Автор: Konstantin Popugaev
создано: 26.10.2010 14:06
Конечно же это сольтеряющий синдром, если нет декомпенсированной надпочечниковой недостаточности. При SIADH диурез никогда не превышает количество вводимой жидкости. Однако, когда сольтеряющий синдром существует длительно (читай - когда длительно существует повышенный диурез), то в плазме может повышаться уровень вазопрессина, который усугубляет гипонатриемию, но это уже дебри, с одной стороны, не очень нужные в клинической практике, а, с другой стороны, служащие обоснованием для применению ваптанов (блокаторов рецепторов вазопрессина) фактически при любой гипонатриемии (но это опять же сложно и не совсем нужно). Что нужно знать: 1. Препараты вазопрессина при гипонатриемии применять нельзя. 2. Если АД нестабильно назначить гидрокортизон 150-200 мг/сут.
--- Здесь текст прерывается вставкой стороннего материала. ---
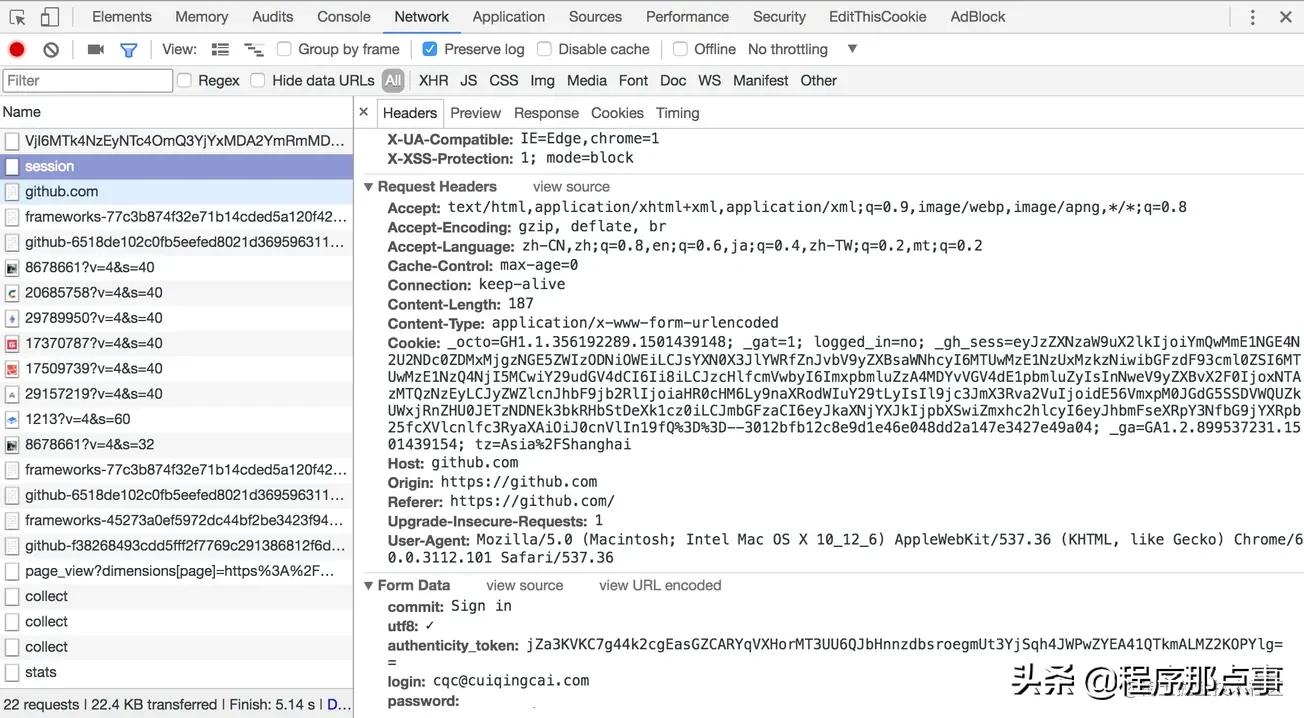Open the EditThisCookie panel tab

877,16
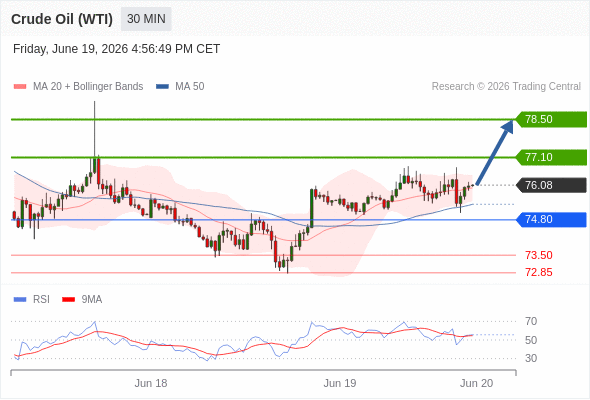Select the Jun 20 date on time axis

pos(476,383)
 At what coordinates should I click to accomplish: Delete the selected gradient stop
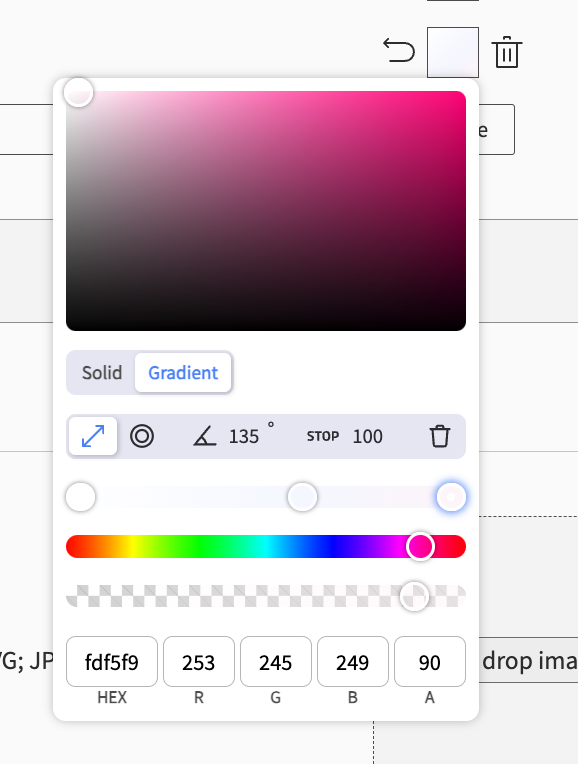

М.б. это стабилизирует и АД и постепенно натрий. 3. При стабильном АД назначить Флудрокортизон (кортинефф) в дозе 0,2-0,3 мг/сут - минералокортикоид, задерживающий натрий и за ним воду. Но кортинефф - это небыстрый препарат - начинает действовать через 48-72 часа. 4. Фуросемид ни в коем случае не назначать. 5. Продолжать использовать гипертонический натрий. Восполнять потери жидкости физ раствором или любым др натрийсодержащим кристаллоидом (Стерофундин, например). 6. Про скорость коррекции натрия уже было сказано, но нужно помнить, что скорость коррекции ниже 6 ммоль/сут ассоциировано с неблагоприятным исходом. PS При алкоголизме действительно характерна гипонатриемия. Кстати первые описанные в лиетратере пациенты с миелинолизом это были алкоголики, у которых неадекватно быстро корригировали уровень натрия.